Les foutus ligaments pelviens n’ont pas beaucoup aidé non plus. Certes ils ont eu le charme de me donner une démarche cocasse qui a bien amusé mon entourage, et prouvé ma créativité dans des tâches aussi basiques qu’enfiler un pantalon ou mieux encore, des chaussettes, mais j’aurais pu faire sans cette douleur qui variait du sporadique coup de poignard à la lancinante impression d’écartèlement. Si j’arrivais à encaisser avec un minimum de dignité ces désagréments (se mouvoir très lentement par exemple réduit considérablement la douleur tout en créant une illusion de grâce et de délicatesse) , je n’ai pas en revanche trouvé de formule glamour pour le « rouler dans et hors du lit » et je sais que l’Ôm a plus d’une fois sorti en ricanant » éléphant de Côte d’Ivoire ».
Bien entendu même avec mes réserves de fer remontées, non sans quelques notables désagréments gastriques, il m’a fallu me rendre à l’évidence – le timing n’était pas très favorable – et accepter que mes ardeurs professionnelles devraient être mises de côté pendant quelques temps/mois/années/décennies/siècles (ok j’exagère un peu).
Je l’avoue, la pilule avait un tout petit peu d’amertume, mais c’est passé. C’est non seulement passé, mais je m’en suis sentie curieusement libérée.
Moi qui suis si peu friande de certitudes, je me demande d’ailleurs d’où m’est venu ce besoin d’avoir une ligne de route et de m’y accrocher comme si la vie en dépendait. Peut être parce que travailler, pour la femme, mère et expat asociale que je suis devenue, c’est un peu le dernier endroit où je ne suis « que Cynthia ». Peut être le besoin de me rassurer que cette fois aussi tout ira bien. Peut être parce qu’une fausse certitude semblait tellement plus réconfortante qu’un millier de doutes. Ou les hormones, tout simplement.
Pourtant, s’il est une certitude que je garde, c’est que je vais bien et que je m’apprête à vivre la plus belle (certes douloureuse, ne nous le cachons pas!) expérience au monde pour la deuxième fois.

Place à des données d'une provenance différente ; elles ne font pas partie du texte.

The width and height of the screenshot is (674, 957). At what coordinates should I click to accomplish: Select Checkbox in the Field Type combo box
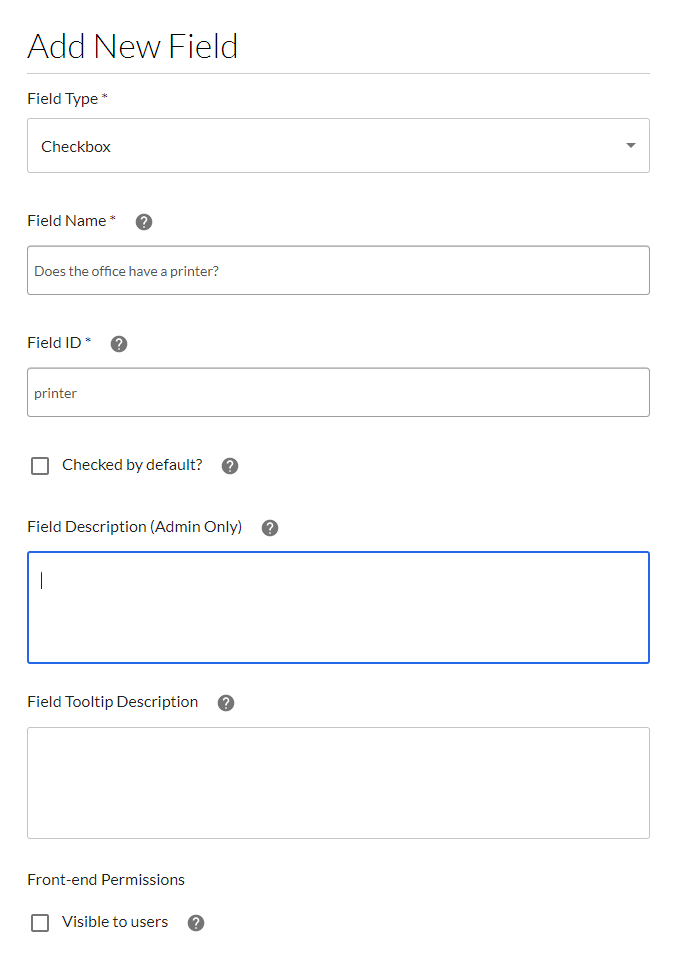337,145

Les petits battements d’ailes de papillons se sont transformés en véritables uppercuts, les deux derniers survivants de ma musculature abdominale ont disparu dans un joli globe, et mon nombril plus que jamais mène la danse. Ma zénitude retrouvée, je vais donc faire ce que j’aurais dû faire depuis bien longtemps: laisser la Nature faire ce qu’elle fait de mieux et me concentrer sur la « to do list » qui me semble soudain tellement longue!

P.S: Le nez s’en tire assez bien pour le moment, mais pour les 13 kilos, je crois que c’est mort.
P.P.S: Donc bientôt je dirai « mes enfants »… Ça fait quand même tout drôle d’y penser!